7.检测化合物3ab对K562和HL-60细胞周期分布的影响。
PI染色后,经流式细胞仪检测K562和HL-60细胞经不同浓度的化合物3ab处理后,周期分布是否发生变化。同时,采用Westernblotting方法检测化合物3ab对G2/M期相关蛋白CDK1和CyclinB1表达水平的影响。
8.检测化合物3ab对K562和HL-60细胞侵袭能力的影响。
Transwell侵袭实验检测K562和HL-60细胞经不同浓度的化合物3ab处理后,侵袭能力是否发生变化。

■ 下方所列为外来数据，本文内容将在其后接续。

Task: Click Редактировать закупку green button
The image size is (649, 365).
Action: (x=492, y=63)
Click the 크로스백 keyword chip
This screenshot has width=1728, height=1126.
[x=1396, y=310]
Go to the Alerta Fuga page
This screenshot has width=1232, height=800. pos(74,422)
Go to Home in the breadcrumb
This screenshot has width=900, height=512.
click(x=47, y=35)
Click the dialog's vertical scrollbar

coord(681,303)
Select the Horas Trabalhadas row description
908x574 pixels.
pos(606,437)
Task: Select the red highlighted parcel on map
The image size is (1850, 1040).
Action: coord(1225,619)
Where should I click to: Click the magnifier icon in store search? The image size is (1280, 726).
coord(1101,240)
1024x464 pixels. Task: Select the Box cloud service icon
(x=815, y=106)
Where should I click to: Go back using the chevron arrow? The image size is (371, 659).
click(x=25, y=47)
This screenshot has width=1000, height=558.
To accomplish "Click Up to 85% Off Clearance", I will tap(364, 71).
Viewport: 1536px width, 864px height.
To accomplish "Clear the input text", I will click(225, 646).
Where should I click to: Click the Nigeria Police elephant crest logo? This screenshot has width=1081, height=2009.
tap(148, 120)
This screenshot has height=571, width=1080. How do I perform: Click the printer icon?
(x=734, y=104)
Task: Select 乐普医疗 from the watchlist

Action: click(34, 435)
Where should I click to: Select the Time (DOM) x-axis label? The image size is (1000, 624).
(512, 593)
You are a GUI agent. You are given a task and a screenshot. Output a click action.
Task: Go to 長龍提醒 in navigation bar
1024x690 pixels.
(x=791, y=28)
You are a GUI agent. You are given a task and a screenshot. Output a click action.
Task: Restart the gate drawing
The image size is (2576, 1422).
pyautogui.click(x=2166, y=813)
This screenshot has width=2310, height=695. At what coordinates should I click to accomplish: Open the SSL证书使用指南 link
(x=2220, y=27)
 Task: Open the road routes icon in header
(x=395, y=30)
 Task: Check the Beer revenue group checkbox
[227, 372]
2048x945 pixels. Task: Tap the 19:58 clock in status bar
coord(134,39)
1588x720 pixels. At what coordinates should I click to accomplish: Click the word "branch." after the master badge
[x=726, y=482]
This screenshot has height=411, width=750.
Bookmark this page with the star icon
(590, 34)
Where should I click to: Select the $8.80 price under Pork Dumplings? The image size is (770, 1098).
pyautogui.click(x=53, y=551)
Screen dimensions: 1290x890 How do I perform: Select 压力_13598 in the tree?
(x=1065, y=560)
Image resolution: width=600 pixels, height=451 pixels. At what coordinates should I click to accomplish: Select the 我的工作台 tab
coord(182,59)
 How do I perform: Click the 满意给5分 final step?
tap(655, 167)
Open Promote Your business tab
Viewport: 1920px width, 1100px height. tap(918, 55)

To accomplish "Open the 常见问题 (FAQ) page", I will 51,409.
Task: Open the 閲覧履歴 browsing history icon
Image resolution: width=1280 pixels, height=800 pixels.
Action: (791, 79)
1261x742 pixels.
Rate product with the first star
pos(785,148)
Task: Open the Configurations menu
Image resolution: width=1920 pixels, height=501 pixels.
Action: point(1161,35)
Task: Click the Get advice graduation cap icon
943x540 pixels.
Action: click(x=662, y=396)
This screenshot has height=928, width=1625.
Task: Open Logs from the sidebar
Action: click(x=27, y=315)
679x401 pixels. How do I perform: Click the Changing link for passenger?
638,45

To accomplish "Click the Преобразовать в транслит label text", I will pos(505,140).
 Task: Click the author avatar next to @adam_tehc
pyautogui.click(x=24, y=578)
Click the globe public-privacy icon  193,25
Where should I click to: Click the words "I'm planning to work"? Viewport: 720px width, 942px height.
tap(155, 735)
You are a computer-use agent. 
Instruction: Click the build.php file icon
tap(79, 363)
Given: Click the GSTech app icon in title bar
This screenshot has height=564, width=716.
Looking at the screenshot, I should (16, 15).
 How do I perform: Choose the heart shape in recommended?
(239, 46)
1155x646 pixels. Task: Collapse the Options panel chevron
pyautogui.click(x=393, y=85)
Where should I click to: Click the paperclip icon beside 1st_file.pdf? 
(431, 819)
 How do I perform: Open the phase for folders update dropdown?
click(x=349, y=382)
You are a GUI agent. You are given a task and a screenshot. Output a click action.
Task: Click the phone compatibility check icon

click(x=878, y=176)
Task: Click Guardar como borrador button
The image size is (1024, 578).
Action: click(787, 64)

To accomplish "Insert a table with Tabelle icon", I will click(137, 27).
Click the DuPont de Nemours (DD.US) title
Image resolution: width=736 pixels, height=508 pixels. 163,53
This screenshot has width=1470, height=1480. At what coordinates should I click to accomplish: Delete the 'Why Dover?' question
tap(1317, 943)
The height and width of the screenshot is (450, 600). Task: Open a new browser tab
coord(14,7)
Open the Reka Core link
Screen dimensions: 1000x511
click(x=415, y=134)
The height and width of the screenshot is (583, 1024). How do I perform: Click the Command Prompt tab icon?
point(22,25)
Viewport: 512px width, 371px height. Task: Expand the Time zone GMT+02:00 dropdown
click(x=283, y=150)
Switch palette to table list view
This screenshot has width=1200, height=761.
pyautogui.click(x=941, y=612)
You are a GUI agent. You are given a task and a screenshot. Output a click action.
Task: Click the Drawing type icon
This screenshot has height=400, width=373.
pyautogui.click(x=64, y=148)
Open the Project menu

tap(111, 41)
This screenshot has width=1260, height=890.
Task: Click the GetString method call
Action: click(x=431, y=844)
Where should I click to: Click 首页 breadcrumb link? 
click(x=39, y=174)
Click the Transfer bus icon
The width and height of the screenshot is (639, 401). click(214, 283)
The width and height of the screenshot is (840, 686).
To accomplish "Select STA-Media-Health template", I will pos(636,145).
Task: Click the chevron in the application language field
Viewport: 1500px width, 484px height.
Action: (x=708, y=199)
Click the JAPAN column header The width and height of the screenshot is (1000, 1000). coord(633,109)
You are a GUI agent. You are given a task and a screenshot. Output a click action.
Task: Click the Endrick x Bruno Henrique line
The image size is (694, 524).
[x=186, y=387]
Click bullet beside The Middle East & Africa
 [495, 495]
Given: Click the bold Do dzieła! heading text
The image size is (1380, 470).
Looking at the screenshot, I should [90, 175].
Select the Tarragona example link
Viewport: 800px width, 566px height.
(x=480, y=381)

9.检测化合物3ab对K562和HL-60细胞自噬水平的影响。
吖啶橙染色法检测K562和HL-60细胞经不同浓度的化合物3ab处理后,自噬水平是否发生变化。
10.采用计算机模拟技术筛选化合物3ab的作用靶点。
采用计算机模拟技术进行吲哚相关靶点蛋白与化合物3ab的对接模拟,对化合物3ab在K562和HL-60细胞中的可能作用靶点进行筛选。
11.检测化合物3ab对K562和HL-60细胞微管蛋白的影响。
免疫荧光实验检测K562和HL-60细胞经不同浓度的化合物3ab处理后,微管蛋白是否发生变化。然后,通过EBI竞争性结合实验检测化合物3ab是否是通过作用于微管蛋白秋水仙碱位点来发挥周期阻滞作用。
12.检测化合物3ab对K562和HL-60细胞中HDAC6蛋白及相关通路蛋白的影响。
Westernblotting方法检测K562和HL-60细胞经不同浓度的化合物3ab处理后,HDAC6蛋白及相关通路蛋白表达量是否发生变化。
13.检测化合物3ab对裸鼠K562移植瘤的生长抑制作用。
通过皮下注射人慢性髓原白血病K562细胞,小鼠移植瘤模型建立,每三天尾静脉给药一次并且连续18天,每天观察裸鼠状态,并且每三天记录一次裸鼠体重,瘤长,瘤宽。待实验结束,刨出移植瘤,称重并拍照保存,并将移植瘤一部分进行冷冻切片后免疫荧光染色,观察微管蛋白的变化,另一部分提蛋白后Westernblotting方法检测HDAC6水平的变化。
实验结果
1.MTT实验结果发现化合物3ab和3ai对K562细胞增殖的IC50值相对其他细胞株较小,分别为4.8μM和13.3μM,3ab对K562细胞的抑制作用高于3ai,且3ab对K562细胞增殖的IC50值低于DDP。所以选取化合物3ab、3ai进行下一步敏感肿瘤细胞的筛选。
2.化合物3ab、3ai对于乳腺癌细胞(MDA-MB-231)、肝癌细胞(K562)、结肠癌细胞(HT-29)、胃癌细胞(BGC-823)、白血病细胞(K562和HL-60)、黑色素瘤细胞(B16)、前列腺癌细胞(PC-3)都具有较好的抑制作用,3ab的IC50值范围为4.63~35.17μM,3ai的IC50值范围为8.87~39.42μM。由于3ab的IC50低于3ai,并且3ai的稳定性较差,所以最终选择3ab作为研究对象,探讨其对白血病细胞的抗肿瘤作用及分子机制。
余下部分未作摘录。